Tuesday 19th November 2024 from 19:00 for 19:30
Abingdon United Football Club (Northcourt Rd, OX14 1PL, Abingdon)

Note: This talk will be preceded by a short AGM.

The James Webb Space Telescope (JWST), the largest telescope ever launched into space, has transformed our view of stars galaxies in the early Universe.
Over the first two years of operations, JWST has raised a swathe of new questions about how stars and galaxies formed in the early Universe.
In this talk, Dr Cameron will review some of the major findings about galaxies in the early Universe from JWST. In particular, he will focus on how JWST is showing that the properties of stellar populations (especially massive stars) may have been very different in the early Universe.

Speaker: Dr Alex Cameron

Dr Alex CameronDr.
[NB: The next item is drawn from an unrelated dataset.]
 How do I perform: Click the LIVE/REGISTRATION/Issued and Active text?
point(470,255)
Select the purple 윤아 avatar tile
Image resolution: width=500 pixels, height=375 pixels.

Alex Cameron is an astronomer in the Department of Physics at the University of Oxford.

He did his undergraduate and postgraduate studies at the University of Melbourne, before moving to Oxford as a Postdoctoral Research Assistant in 2021. He is a member of the JWST/NIRSpec instrument team and had some involvement in the commissioning process after the launch of JWST. His research interests involve trying to understand how the first galaxies formed and what evolutionary processes have shaped galaxies over the last 13 billion years until the present day.